The classified market has collapsed and isn’t coming back, Garcia-Ruiz said, and newspapers missed the boat on taking ownership of online aggregating services.

Instead of lamenting the shortcomings of the past, though, look for opportunities that capitalize on existing resources but present them in a non-traditional way.

"As an industry, newspapers got lazy in the ’90s," Kaiser said. "Back in the ’70s, when there was competition, we were trying things, we were innovative, life or death, and it really drove newsrooms. … Take chances, be risky, stir things up."

For instance, the Post held a conference at its auditorium with its NFL writers, drawing 400 people for a free, one-hour discussion that helped develop a lucrative advertising relationship with Bank of America.

Another area that newspapers should exploit sooner rather than later: the mobile market, which is taking fire with the new iPhone but still lags behind Europe and Asia developmentally.

"The Internet is not the last thing," Shribman said. "It was the next thing for your predecessors. It’s like if we said radio was the last thing. The web is so yesterday. We just don’t know what tomorrow is."

Emphasize to your readers the expense of running a quality newsgathering operation. "We have to be evangelistic about our costs and needs," said Shribman, who lives by example. He wouldn’t undergo heart surgery a few years back until his surgeon showed him a paid receipt for a subscription, and wouldn’t run a neighbor’s letter to the editor until she signed up for delivery.

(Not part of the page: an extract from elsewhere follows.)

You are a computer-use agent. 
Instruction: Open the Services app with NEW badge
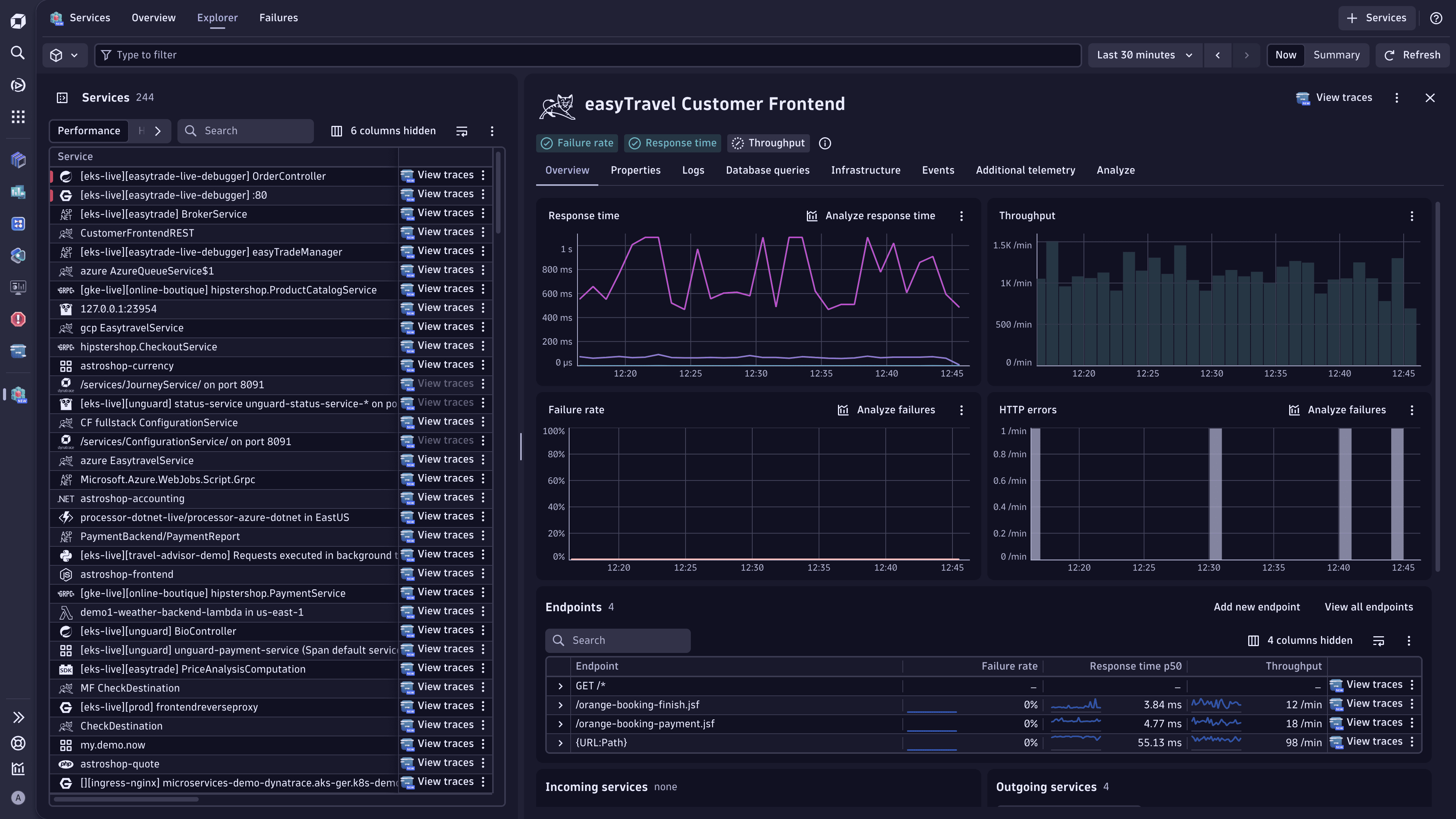click(17, 394)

"Once you explain to people how this model works – or isn’t working – they understand," he said.

This can be done in more subtle ways as well. The Journal Sentinel recently held a five-part series off its Web site until it was completed in the print edition, so as to encourage single-copy sales and ward off "freeloaders." The paper explained to readers that it did so to emphasize the high cost of investigate journalism.

Newspapers also must underscore their credibility in a world where Wikipedia has become a trusted source for some. Shribman noted that during a recent Google search on Dr. Martin Luther King Jr., the third entry he turned up was a slick-looking biography commissioned by a white supremacist group.

"We have to start to educate not only sports consumers but all consumers to be much more critical, give value to certain sources over others," he said. "All information is not created equal."

Twitter and Facebook have also presented challenges because athletes can communicate their message directly to the public. But Garcia-Ruiz believes the market will differentiate the quality of information.

"I think young people understand "best" – our coverage instead of Twitter or NFL.com," Garcia-Ruiz said. "We’re in much more danger due to aggregators than new media."

As Kaiser noted in his opening comments, there haven’t proven to be any easy solutions to the problems facing newspapers these days. But there are a lot of promising possibilities, and the panelists believe it’ll be a trial and error process to see what sticks.

"Too many people are looking for the magic bullet," Garcia-Ruiz said. "I think it’s going to be a lot of different things … that will slowly get us out of this and turn it around."